Female pond bats hunt in other areas than males and consume lighter prey when pregnant

Abstract

Animals with large energy requirements are forced to optimize their hunting strategy, which may result in differentiation of the diet between sexes and across seasons. Here, we examined spatiotemporal variation in the diet of both sexes of the Pond Bat Myotis dasycneme, a species known to have spatial segregation of sexes when the young are born and lactating. Fecal pellets were collected from live animals for a period of 15 years at various locations in the Netherlands. A total of 535 pellets were successfully analyzed by microscopy and an additional 160 pellets by DNA metabarcoding. Morphological and molecular analyses showed that the diet of pregnant and lactating pond bats differed significantly from the diet of females with no reproductive investment. Further analyses of the data showed that pregnant female pond bats are highly dependent on small prey and pupae, mainly nonbiting midges and mosquitoes (Diptera: Chironomidae and Culicidae). These insects can be found in large quantities in peatlands intersected with shallow waterways, the habitat type in which female pond bats were observed more often than males. Our results suggest that during pregnancy the spatial segregation of sexes coincides with sex-specific diets, which might reflect habitat selection based on energy requirements, in addition to lowered intraspecific competition.

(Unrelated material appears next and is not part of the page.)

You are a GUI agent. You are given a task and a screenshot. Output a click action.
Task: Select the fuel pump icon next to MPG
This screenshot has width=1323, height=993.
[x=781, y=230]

Keywords: Chiroptera; Myotis dasycneme; environmental DNA (eDNA); high-throughput sequencing; intraspecific competition; metabarcoding.

Fig. 1.

The summer distribution of the Pond Bat (Myotis dasycneme) population in the Netherlands (52°7ʹ57.5″N, 5°17ʹ28.6″E). The 114 locations where pond bats were captured (during the period 2003–2017) above waterways are indicated with filled circles. On the locations indicated with red (dark grey) circles, predominantly (>60%) females were caught; on the locations indicated with blue (grey) circles, predominantly (>60%) males were caught. The 106 open circles represent locations where mist nets were operated but no pond bats were caught. These locations are interpreted as being predominantly male or female based on nearby roost characteristics, but not used in analyses. Roosts used during the May–September months are indicated by light blue (male) and pink (female) diamonds, based on historic data (since 1900) and personal observations by the first author.

Fig. 2.

Proportion of pellets with at least one prey item detected for female (left) and male animals (right), separately per taxon. Top row: based on microscopy. Bottom row: based on DNA metabarcoding. Underlying data can be found in Haarsma et al. (2022).

Fig. 3.

Evenness (A) in prey over the nine taxonomic groups, Shannon diversity index (B), the proportion of all prey that are Chironomidae pupae (C), and average prey weight in mg per pellet, and separate per Pond Bat sex (left bars refer to females, right bars to males) and time period (I = end of hibernation till May 20, II = May 21 to June 29, III = June 30 to July 30, IV = July 31 until hibernation). Bars indicate standard errors. Different letters (a, b, c) indicate significant differences between bars. Significant differences between the first two and the latter two periods (and between periods I and II, and between III and IV) are indicated on top (see details in Supplementary Data SD3).

Fig. 4.

Pellet characteristics of female pond bats in periods I and II. Evenness (A) in prey over the nine taxonomic groups, Shannon diversity index (B), the proportion of all prey that are Chironomidae pupae (C), and average prey weight in mg (D) per pellet—and separated for pregnant females, lactating females, and females that were not currently investing in reproduction (i.e., post-lactating as well as immature females). Bars indicate standard errors. Different letters (a vs. b) indicate significant differences between bars. For analyses including other explanatory variables, see Supplementary Data SD4.